McCONNELL v. FEDERAL ELECTION COMM'N

Opinion of Kennedy, J.

2.

The final aspect of BCRA that implicates Buckley's anti-corruption rationale is § 213, the forced choice provision. The majority concludes § 213 violates the Constitution. I agree and write on this aspect of the case to point out that the section's unlawfulness flows not from the unique contours of the statute that settle how much political parties may spend on their candidate's campaign, see ante, at 215-219, but from its raw suppression of constitutionally protected speech.

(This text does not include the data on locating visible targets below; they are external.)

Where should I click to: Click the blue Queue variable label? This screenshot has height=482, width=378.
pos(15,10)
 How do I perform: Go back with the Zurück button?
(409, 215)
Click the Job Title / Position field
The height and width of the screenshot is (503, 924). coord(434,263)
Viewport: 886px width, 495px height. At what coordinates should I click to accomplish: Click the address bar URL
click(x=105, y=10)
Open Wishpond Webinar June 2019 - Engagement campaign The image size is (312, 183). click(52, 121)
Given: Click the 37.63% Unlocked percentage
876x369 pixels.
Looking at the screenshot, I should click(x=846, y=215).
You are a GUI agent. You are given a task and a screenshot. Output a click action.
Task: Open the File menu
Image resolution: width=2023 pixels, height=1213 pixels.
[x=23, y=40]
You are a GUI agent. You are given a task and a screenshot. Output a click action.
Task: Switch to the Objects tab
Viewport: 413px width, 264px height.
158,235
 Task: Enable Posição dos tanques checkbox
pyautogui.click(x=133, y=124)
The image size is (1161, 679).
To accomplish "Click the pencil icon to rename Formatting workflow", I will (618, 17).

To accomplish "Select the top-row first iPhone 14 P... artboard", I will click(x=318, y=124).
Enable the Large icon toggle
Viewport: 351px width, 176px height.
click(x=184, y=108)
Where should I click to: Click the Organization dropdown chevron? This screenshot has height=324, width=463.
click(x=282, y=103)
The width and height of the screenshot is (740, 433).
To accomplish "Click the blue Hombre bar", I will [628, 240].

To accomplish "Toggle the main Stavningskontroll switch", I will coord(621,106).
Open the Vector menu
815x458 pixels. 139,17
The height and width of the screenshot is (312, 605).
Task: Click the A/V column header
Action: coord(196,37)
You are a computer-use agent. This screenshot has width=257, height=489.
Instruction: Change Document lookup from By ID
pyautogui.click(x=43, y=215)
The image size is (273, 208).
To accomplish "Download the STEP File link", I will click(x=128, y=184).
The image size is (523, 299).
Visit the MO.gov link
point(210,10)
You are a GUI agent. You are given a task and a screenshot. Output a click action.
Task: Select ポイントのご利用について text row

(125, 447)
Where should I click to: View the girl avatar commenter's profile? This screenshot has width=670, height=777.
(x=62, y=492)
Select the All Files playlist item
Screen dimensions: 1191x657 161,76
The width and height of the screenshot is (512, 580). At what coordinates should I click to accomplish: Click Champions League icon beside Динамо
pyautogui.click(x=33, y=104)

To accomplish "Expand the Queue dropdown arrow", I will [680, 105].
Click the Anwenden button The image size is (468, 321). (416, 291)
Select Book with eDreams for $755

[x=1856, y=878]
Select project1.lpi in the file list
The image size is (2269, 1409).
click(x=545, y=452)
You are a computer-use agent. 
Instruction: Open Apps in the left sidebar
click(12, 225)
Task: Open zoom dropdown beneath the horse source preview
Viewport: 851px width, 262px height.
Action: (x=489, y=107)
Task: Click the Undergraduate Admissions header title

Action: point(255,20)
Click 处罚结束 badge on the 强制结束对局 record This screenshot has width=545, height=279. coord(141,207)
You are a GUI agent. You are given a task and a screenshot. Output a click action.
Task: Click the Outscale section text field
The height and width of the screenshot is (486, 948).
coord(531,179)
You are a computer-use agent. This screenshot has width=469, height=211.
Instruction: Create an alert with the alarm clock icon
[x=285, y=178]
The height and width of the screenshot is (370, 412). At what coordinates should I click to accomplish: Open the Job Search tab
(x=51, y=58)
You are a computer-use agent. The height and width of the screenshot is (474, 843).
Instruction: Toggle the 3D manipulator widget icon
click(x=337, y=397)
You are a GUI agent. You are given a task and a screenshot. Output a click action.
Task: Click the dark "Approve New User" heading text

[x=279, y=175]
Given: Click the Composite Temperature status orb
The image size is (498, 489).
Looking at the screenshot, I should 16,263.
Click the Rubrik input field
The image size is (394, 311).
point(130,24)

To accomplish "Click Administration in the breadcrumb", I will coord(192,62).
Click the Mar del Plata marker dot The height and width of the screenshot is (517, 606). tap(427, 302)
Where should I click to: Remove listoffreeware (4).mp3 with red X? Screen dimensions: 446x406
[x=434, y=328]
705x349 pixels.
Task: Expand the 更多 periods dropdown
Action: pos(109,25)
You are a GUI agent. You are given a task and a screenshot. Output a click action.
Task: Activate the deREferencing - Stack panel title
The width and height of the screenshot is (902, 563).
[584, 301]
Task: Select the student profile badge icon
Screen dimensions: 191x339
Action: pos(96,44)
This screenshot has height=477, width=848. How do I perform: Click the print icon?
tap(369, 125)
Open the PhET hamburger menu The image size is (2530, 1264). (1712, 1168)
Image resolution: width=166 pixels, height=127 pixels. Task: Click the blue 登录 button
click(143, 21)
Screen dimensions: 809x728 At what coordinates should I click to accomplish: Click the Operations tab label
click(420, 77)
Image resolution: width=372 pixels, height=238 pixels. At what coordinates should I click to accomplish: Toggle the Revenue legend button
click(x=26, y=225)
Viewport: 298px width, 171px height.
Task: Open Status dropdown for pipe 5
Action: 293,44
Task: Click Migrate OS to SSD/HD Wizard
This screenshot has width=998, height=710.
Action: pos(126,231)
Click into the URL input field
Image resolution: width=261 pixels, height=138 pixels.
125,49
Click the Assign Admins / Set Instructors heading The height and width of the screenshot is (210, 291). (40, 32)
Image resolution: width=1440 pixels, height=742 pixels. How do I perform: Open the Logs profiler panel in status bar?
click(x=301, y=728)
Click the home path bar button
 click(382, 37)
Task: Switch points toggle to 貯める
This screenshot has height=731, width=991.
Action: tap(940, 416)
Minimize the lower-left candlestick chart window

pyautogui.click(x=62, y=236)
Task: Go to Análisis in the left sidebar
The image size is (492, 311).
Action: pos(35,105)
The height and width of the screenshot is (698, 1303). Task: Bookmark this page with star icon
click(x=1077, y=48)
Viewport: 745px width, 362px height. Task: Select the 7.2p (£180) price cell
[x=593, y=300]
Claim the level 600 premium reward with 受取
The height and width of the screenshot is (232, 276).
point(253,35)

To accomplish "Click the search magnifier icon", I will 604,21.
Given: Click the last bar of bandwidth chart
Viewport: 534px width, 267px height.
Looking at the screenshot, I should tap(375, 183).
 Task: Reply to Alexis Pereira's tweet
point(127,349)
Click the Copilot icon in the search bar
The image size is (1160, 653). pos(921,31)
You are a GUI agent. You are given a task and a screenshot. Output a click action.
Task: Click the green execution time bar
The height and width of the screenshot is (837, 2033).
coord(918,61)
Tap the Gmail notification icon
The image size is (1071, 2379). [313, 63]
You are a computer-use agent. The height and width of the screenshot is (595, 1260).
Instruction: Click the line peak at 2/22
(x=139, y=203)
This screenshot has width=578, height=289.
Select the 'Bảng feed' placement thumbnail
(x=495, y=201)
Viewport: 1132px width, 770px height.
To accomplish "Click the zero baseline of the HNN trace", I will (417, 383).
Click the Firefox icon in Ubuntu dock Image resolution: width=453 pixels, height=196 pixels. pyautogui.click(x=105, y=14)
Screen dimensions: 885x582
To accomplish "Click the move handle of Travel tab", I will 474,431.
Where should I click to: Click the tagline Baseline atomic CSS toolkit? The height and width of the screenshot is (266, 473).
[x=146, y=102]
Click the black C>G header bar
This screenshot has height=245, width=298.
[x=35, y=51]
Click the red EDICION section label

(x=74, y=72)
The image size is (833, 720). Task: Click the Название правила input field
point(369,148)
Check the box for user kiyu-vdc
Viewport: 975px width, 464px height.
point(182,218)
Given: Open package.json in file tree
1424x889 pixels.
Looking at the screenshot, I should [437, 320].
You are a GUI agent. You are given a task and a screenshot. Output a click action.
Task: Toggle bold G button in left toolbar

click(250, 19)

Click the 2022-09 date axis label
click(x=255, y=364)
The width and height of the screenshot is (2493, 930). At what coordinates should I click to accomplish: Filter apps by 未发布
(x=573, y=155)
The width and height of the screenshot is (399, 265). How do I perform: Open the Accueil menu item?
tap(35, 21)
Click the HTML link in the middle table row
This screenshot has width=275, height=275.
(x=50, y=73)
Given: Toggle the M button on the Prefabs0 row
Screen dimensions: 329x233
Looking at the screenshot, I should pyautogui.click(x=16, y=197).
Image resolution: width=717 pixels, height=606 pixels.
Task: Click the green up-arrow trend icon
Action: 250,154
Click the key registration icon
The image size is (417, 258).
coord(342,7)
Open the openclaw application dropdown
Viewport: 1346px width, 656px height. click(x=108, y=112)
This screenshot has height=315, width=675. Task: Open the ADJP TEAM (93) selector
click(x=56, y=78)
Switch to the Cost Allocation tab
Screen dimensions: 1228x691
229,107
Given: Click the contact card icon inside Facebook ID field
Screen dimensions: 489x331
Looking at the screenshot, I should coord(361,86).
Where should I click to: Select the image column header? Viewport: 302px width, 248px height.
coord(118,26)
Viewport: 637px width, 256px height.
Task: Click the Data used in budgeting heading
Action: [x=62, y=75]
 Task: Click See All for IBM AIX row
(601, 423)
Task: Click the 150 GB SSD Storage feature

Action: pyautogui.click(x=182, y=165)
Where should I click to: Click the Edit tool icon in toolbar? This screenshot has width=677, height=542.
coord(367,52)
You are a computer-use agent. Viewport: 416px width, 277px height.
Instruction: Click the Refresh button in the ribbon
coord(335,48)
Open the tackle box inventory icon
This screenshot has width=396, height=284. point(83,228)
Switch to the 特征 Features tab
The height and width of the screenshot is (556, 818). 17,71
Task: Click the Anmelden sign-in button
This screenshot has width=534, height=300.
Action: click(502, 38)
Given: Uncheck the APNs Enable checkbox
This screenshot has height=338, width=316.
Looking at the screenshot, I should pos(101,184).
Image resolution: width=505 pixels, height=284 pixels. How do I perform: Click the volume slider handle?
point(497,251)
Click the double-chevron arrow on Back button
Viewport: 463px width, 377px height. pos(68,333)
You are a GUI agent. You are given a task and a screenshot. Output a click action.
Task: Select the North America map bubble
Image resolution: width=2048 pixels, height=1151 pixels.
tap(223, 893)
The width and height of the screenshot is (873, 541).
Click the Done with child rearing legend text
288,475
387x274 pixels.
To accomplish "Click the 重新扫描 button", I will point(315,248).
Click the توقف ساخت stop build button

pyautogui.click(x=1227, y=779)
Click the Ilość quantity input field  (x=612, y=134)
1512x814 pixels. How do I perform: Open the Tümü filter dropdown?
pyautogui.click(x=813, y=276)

Section 213 unconstitutionally forces the parties to surrender one of two First Amendment rights. We affirmed that parties have a constitutionally protected right to make independent expenditures in Colorado I. I continue to believe, moreover, that even under Buckley a political party has a protected right to make coordinated expenditures with its candidates. See Colorado II, 533 U. S., at 466-482 (Thomas, J., dissenting). Our well-established constitutional tradition respects the role parties play in the electoral process and in stabilizing our representative democracy. "There can be little doubt that the emergence of a strong and stable two-party system in this country has contributed enormously to sound and effective government." Davis v. Bandemer, 478 U. S. 109, 144-145 (1986) (O'Connor, J., concurring in judgment). This role would be undermined in the absence of a party's ability to coordinate with candidates. Cf. Colorado I, supra, at 629 (Kennedy, J., concurring in judgment and dissenting in part) (parties can "give effect to their views only by selecting and supporting candidates"). Section 213's command that the parties abandon one First Amendment right or the other offends the Constitution even more than a command that a person choose between a First Amendment right and a statutory right.